Pendant la période pandémique, le juge administratif italien s’est limité essentiellement à régler des conflits de compétence entre l’État central et les autonomies locales et régionales.
En ce qui concerne le contrôle de constitutionnalité, l’absence de contrôle a priori et de recours direct n’ont pas permis à la Cour constitutionnelle italienne de vérifier la conformité à la Constitution de la loi qui a autorisé le gouvernement à régir l’urgence pandémique. Ce n’est que deux ans après, à partir de 2021, que la Cour s’est prononcée d’abord sur des conflits de compétence entre l’État et les régions (arrêt n°37/2021), ensuite sur le modèle de gestion de la pandémie (n°198/2021 et 127/2022), et, plus récemment, sur les obligations vaccinales contre le Covid-19 (n°14-15-16/2023).
Bien qu’il soit toujours hasardeux de faire des prévisions, il y a des fortes chances que les actes adoptés pendant l’urgence migratoire ne soient contrôlés que bien plus tard, au détriment de l’effet utile des décisions juridictionnelles.
En conclusion, le cas italien montre clairement comment une loi de l’exception peut se transformer progressivement en une réglementation à caractère fondamental et général, un instrument présenté comme indispensable pour gouverner. Cette transformation ne s’est pas produite aujourd’hui, mais elle est le résultat d’une pratique de banalisation poursuivie par les pouvoirs publics dans le temps, indépendamment de la couleur des majorités politiques. Toutefois, ce qui est nouveau – et effrayant -, c’est que la pratique s’accompagne désormais d’un discours prétendument technocratique qui théorise l’existence d’un « régime d’exception-modèle », à mettre en œuvre par-delà même l’existence d’une urgence.
C’est alors, peut-être, bien plus derrière le visage neutre d’un ministre technocrate, que derrière les boutades révisionnistes de certains membres du gouvernement, que se cachent les pulsions postfascistes pouvant réellement, dans le temps, atteindre l’ordre démocratique italien.

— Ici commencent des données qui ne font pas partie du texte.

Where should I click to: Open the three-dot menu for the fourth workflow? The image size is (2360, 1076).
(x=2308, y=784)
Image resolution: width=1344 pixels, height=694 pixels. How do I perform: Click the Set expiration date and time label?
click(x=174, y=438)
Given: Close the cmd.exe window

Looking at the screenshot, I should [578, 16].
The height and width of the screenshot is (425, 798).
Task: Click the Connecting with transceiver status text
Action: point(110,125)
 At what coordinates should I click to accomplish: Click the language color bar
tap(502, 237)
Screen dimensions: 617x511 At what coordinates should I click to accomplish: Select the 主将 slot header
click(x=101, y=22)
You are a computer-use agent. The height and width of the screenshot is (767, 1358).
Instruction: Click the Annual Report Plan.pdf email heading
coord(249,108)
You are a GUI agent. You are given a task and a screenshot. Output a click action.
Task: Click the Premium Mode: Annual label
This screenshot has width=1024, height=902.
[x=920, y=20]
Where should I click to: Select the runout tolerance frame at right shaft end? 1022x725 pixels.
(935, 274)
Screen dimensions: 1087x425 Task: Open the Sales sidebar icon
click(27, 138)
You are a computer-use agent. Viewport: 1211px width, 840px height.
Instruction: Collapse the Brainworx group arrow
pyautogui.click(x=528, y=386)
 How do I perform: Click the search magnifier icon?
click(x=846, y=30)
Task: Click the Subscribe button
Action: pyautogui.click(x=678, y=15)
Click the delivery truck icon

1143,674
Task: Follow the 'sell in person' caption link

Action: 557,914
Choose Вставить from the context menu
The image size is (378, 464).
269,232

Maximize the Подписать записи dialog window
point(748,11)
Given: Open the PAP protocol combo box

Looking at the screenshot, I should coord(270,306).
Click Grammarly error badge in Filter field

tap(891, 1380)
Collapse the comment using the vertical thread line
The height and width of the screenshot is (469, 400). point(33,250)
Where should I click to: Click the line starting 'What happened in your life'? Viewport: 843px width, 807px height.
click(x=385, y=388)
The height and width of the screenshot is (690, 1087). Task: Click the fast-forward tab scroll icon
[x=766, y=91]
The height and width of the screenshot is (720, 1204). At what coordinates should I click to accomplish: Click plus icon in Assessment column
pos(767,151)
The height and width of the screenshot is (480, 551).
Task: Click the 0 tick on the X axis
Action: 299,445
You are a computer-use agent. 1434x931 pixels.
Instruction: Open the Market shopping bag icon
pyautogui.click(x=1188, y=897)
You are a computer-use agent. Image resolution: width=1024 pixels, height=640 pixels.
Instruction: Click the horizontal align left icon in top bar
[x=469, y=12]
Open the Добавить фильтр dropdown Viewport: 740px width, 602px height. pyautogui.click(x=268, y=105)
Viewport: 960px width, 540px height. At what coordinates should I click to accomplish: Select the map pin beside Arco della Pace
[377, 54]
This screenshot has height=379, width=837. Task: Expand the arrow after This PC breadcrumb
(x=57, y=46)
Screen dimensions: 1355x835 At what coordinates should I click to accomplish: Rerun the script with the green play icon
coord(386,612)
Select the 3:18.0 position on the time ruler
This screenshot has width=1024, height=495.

[1]https://finanza.repubblica.it/News/2023/04/12/migranti_il_governo_delibera_lo_stato_di_emergenza_cosa_cambia-3/
[2] https://www.interno.gov.it/it/emergenza-migranti-ministro-piantedosi-analizza-fenomeno
[3] https://www.ilpost.it/2023/04/16/valerio-valenti-commissario-stato-emergenza-migranti/
[4] V. : https://www.amnesty.it/rapporto-hotspot-italia/
[5] CEDH, Khlaifia et autres c. Italie (16483/12), 15 déc. 2016.
[6] CEDH, J.A. et autres c. Italie (21329/18).
[7] V. C. Siccardi, I diritti costituzionali dei migranti in viaggio, Ed. Scientifica, Naples, 2021.
[8] https://www.ilsole24ore.com/art/lollobrigida-aiutare-nascite-no-sostituzione-etnica-schlein-attacca-parole-sapore-suprematista-AErTvuID
[9] Cour const., arrêt n°127/1995.
[10] C. Pinelli, « Un sistema parallelo. Decreti-legge e ordinanze d’urgenza nell’esperienza italiana », Dir. pubb., 2009, p. 332.
[11] DPCM du 17 décembre 2010, prorogeant d’un an l’état d’urgence.